Caroline Wurtz never saw Lucinda lash out at Jack with her broom of hair. Miss Wurtz only became aware of the situation after he'd pinned Lucinda's head to his desk. "Please, Jack," Miss Wurtz would say. "Don't disappoint me."
In his dreams, when The Wurtz would say "Don't disappoint me," her tone of voice was deeply seductive. Not so in the grade-three classroom. In reality, disappointing Miss Wurtz was a bad idea--she did not handle it well. Yet the grade-three children often disappointed her deliberately. They resented what a well-organized tyrant she was in her other capacity, as their drama teacher; that she couldn't maintain order in the classroom was a weakness they expl
oited.
Gordon French once released his pet hamster into his hostile twin's hair. From Caroline's reaction, one might have guessed that the hamster was rabid and bit her. But all the stupid hamster did was race around and around her head, as if it were running on its incessant wheel. Miss Wurtz, perhaps fearful that the hamster would be harmed, began to cry. Crying was the last resort of her disappointment, and she resorted to it with tiresome frequency. "Oh, I never thought I'd be this disappointed!" she would wail. "Oh, my feelings are hurt more than I can say!" But when Miss Wurtz began to cry, the kids stopped paying attention to what she said. They were concentrating on what they knew would happen next, for which there was no preparing themselves. The Gray Ghost's sudden appearances, even when they were anticipated, were always startling.
There was only one door to the grade-three classroom, and despite her reputedly supernatural powers, Mrs. McQuat could not pass through walls; yet even though the children saw the doorknob turning, they could not protect themselves from the shock. Sometimes the door would swing open, but no one would be there. They would hear The Gray Ghost's labored breathing from the hall, while Jimmy Bacon moaned and the two sets of twins sounded their predictable alarms. At other times, Mrs. McQuat seemed to leap inside the classroom before the doorknob so much as twitched. Only Roland Simpson, the class's future criminal, purposely closed his eyes. (Roland liked being startled.)

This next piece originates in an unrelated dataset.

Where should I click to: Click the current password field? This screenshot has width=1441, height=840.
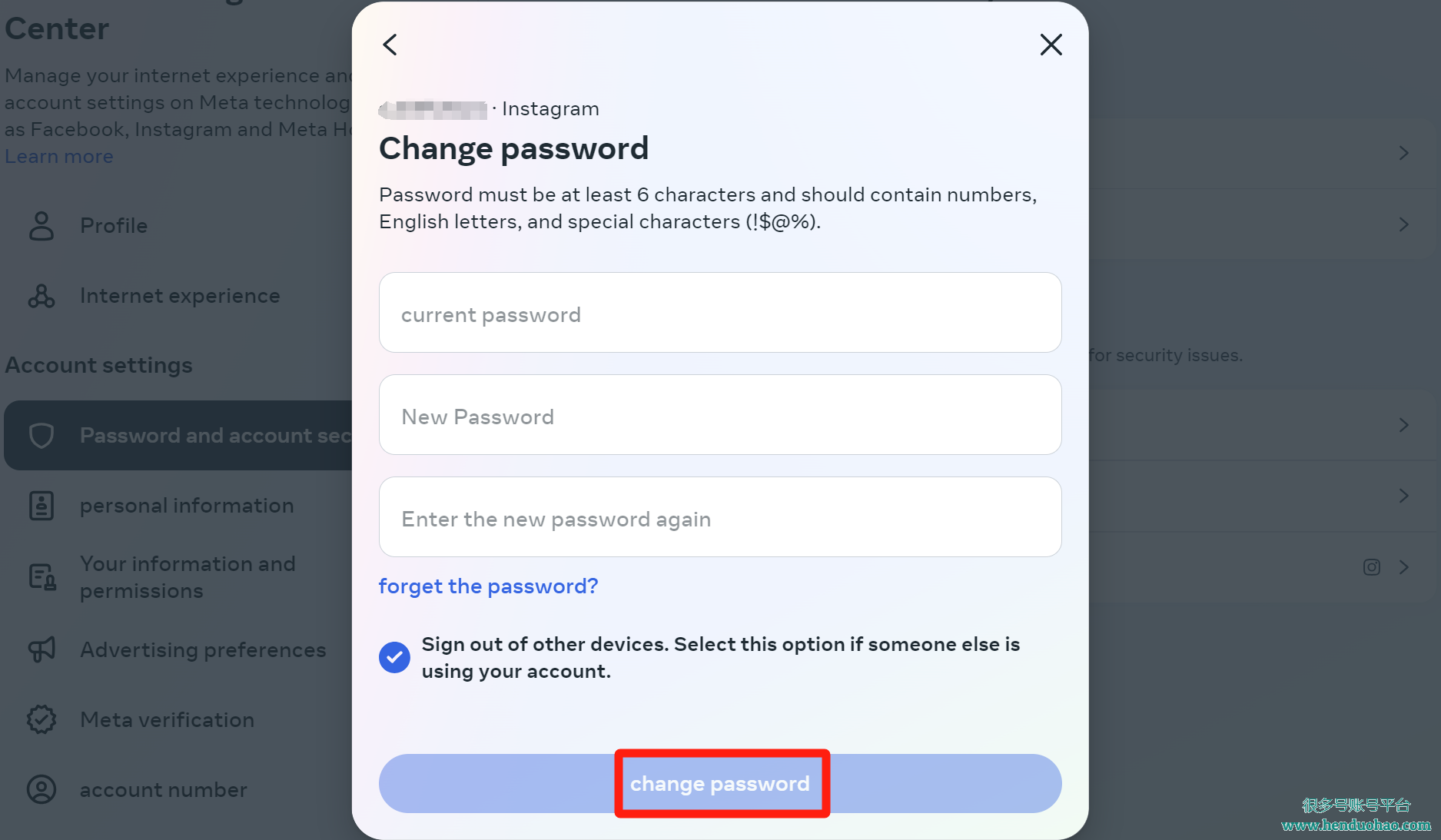pyautogui.click(x=720, y=313)
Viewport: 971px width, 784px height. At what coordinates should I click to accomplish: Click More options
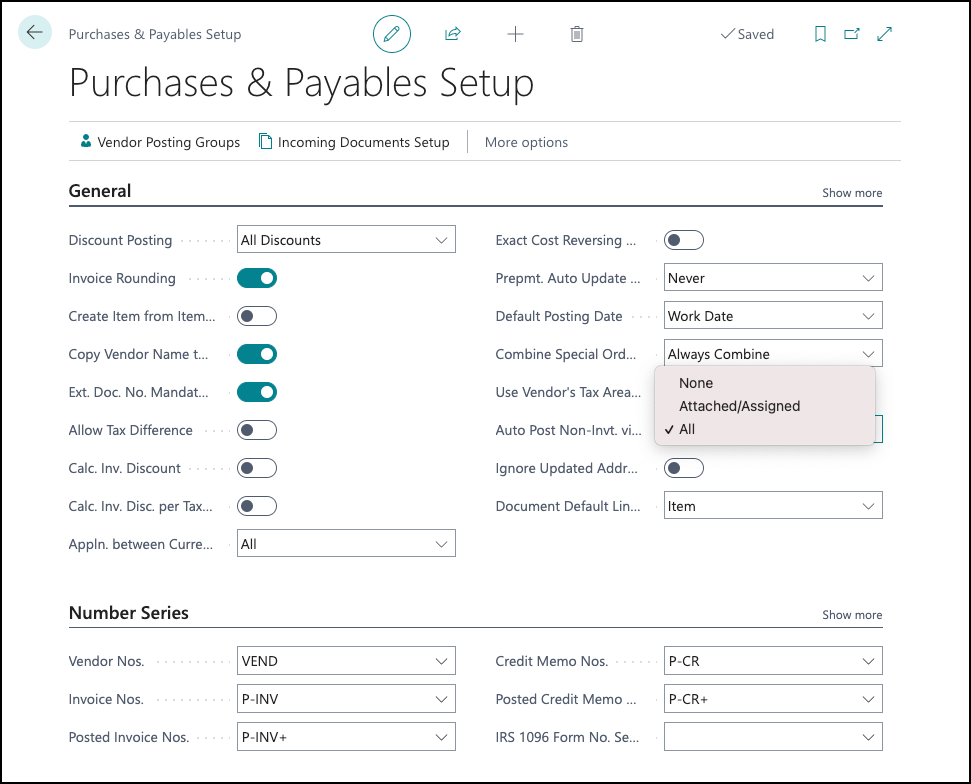(526, 142)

According to Mrs. Wicksteed, The Gray Ghost had lost a lung in the war. What war and which lung were unknown to Jack. Mrs. McQuat had been a combat nurse, and she'd been gassed. Hence her labored breathing; The Gray Ghost was always out of breath. Gassed where and with what were also a mystery to Jack.
The third graders could have written Mrs. McQuat's dialogue for her. Upon her unpreventable sudden appearance, The Gray Ghost would address the class as if she were a character in a dramatization Caroline Wurtz had scripted. In her cold-as-the-grave, out-of-breath voice, Mrs. McQuat would ask: "Which of you . . . made Miss Wurtz . . . cry?"
Without hesitation, the children identified the guilty party. They would betray anyone when asked that terrifying question. At that moment, they had no friends, no loyalties. Because here is the dark heart of what they believed: if Mrs. McQuat had been gassed and lost a lung, wasn't it possible that she had died? Who could say for certain that she wasn't a ghost? Her skin, her hair, her clothes--gray on gray on gray. And why were her hands so cold? Why did no one ever see her arrive at school, or leave? Why was she always so suddenly there?